Figure 13: importing the configuration
After the configuration has been sucessfully imported you must apply the configuration changes, as shown in the following screenshot.
Figure 14: Apply changes
Backup and restore parts of the TMG configuration.
It is possible to export nearly everything of the TMG configuration to an XML. For example it is possible to export the entire Firewall rule set, protocol definitions, networks and many more. The following screenshot shows the export function of the entire Firewall Policy.
Figure 15: Export the Firewall rule set
The next example shows the export dialog box of an URL set created by Forefront TMG in the Forefront TMG toolbox.
Figure 16: Export selected objects
Importing an ISA Server 2006 configuration
It is officially supported to migrate from ISA Server 2006 to Forefront TMG. As a first step, export the ISA Server 2006 configuration and install Forefront TMG on a new Server with Windows Server 2008 R2. After the operating system installation has finished, start the installation of Forefront TMG. If you want to import the ISA Server 2006 configuration close the Getting started wizard from Microsoft Forefront TMG (the Getting started wizard launches after the TMG installation) and import (overwrite) the TMG configuration with the exported ISA Server 2006 configuration file.
Figure 17: import the ISA Server 2006 configuration
Backup and Restore using VSS Writer
You can back up and restore the Forefront TMG configuration using Volume Shadow Copy Service (VSS). In Forefront TMG, the configuration is stored in an instance of Active Directory Lightweight Directory Services (AD LDS). When you use VSS to back up and restore the Forefront TMG configuration, Forefront TMG calls the AD LDS VSS Writer.
The writer name string for this writer is “ISA Writer”.
The writer ID for the registry writer is 25F33A79-3162-4496-8A7D-CAF8E7328205.
To see the VSS writer start a command prompt by executing CMD.EXE and enter the text VSSadmin list Writers. The following screenshot shows the VSSadmin output.

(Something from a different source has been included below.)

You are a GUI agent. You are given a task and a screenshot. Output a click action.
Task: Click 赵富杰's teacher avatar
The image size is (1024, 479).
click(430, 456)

Figure 18: VSSadmin output
Other things to back up
What else should we have in our backup plan? It is always a good idea to back up the entire Forefront TMG Server with a backup program like the built in Windows Sever backup program.
For a normal restore process it should be enough to reinstall Forefront TMG and to import the XML backup file. In case of a complete operating system failure, reinstall the operating system, reinstall Forefront TMG and import the Forefront TMG backup file.

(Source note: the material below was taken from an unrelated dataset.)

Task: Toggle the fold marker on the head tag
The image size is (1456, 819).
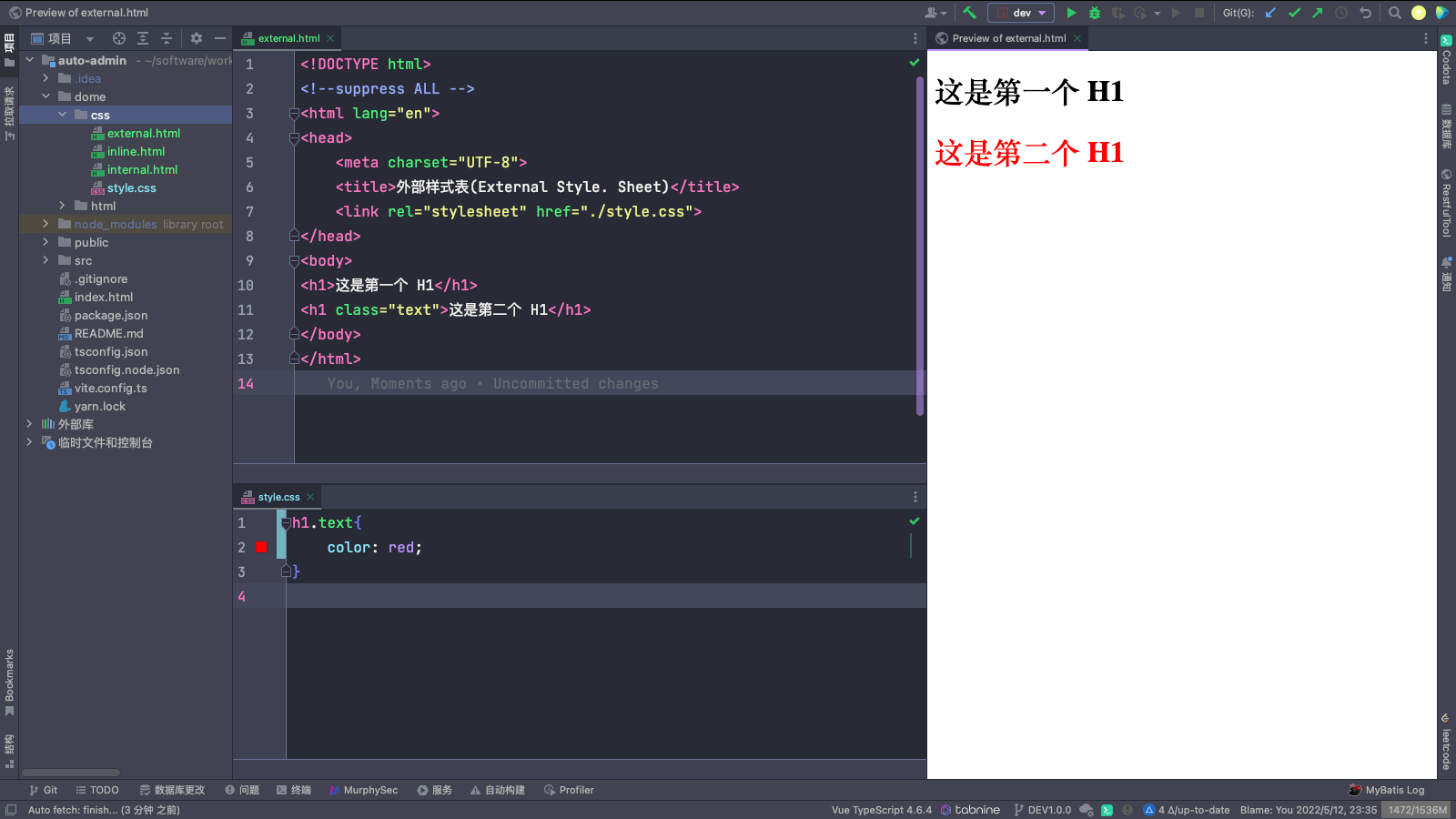Action: (x=294, y=138)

In the case that you will lose any log files, created by Forefront TMG and your security policy doesn’t allow this you must back up the log files and database created by the MSDE database or TMG text log files but this is out of the scope of this article.
SSL certificates are not part of the Forefront TMG backup. If you had issued certificates for OWA publishing or something else in HTTPS bridging scenarios, it is necessary to export the certificates with other tools. SSL certificates are stored in the machines local certificate storage. You can use Certutil.exe, a command-line program to back up and restore SSL certificates or the certificate MMC Snap In to export the certificates from the GUI.
In this article, I gave you an overview of the Microsoft Forefront TMG configuration export and import capabilities. Forefront TMG allows a simple backup and restore of the entire Forefront TMG configuration or only parts of the TMG configuration. I recommend creating TMG backups on a regular schedule.